De acordo com reportagem do portal Convergência Digital, uma das principais iniciativas dos cartórios será a criação de uma política de segurança da informação com definição clara de responsabilidades, gestão de vulnerabilidades e regras de uso dos sistemas. “Os cartórios também terão de implementar mecanismos de autenticação mais robustos, incluindo autenticação multifator para acessos administrativos e registro auditável das atividades realizadas nos sistemas. A norma também reforça a aplicação da Lei Geral de Proteção de Dados (Lei 13.709/18) nas serventias extrajudiciais. Com isso, os cartórios passam a ter obrigações mais explícitas como controladores de dados pessoais, devendo manter registros das operações de tratamento e adotar medidas técnicas para proteger informações sensíveis”, relata a publicação.

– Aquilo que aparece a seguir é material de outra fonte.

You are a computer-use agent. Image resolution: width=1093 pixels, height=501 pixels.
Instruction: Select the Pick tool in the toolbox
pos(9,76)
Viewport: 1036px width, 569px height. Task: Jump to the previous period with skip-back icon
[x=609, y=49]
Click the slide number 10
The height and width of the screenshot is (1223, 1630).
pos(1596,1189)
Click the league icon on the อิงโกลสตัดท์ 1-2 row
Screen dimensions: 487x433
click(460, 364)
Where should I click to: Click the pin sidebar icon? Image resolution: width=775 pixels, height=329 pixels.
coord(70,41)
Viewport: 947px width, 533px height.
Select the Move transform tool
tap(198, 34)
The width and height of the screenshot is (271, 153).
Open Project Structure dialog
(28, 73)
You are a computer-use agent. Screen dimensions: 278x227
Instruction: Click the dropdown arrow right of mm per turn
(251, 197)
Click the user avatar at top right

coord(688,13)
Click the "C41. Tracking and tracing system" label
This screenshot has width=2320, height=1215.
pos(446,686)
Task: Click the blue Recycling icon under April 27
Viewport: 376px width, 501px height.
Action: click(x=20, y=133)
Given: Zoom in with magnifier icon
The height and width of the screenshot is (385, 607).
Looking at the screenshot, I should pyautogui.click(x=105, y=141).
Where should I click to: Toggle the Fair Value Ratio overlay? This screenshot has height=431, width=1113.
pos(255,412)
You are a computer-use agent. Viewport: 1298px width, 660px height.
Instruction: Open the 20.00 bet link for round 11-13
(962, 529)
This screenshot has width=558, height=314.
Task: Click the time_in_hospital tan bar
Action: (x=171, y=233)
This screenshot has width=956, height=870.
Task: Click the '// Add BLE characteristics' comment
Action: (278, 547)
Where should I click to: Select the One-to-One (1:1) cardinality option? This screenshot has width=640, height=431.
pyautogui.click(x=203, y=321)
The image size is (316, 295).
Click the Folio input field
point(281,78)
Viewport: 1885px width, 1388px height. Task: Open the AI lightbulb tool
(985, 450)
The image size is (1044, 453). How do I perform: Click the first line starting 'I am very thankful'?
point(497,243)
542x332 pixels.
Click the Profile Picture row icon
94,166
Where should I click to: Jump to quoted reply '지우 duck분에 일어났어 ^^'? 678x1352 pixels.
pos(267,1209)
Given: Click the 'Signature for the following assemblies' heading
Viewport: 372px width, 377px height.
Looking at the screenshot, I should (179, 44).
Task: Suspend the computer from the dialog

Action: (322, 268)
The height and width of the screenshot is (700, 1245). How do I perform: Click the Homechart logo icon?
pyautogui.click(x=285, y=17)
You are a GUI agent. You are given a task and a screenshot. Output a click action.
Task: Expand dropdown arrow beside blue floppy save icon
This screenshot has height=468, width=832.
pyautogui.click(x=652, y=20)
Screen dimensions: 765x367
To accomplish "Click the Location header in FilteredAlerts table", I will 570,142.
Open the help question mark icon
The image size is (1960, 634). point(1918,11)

Os cartórios também terão que adotar planos de continuidade de negócios e de recuperação de desastres, mantendo rotinas de backups automatizadas e testes periódicos. “Outro impacto relevante é a exigência de maior interoperabilidade tecnológica com sistemas do Judiciário. Os sistemas utilizados pelas serventias deverão permitir integração segura e troca estruturada de dados com plataformas eletrônicas de fiscalização, além de adotar padrões abertos de documentos e comunicação”, acrescenta o portal.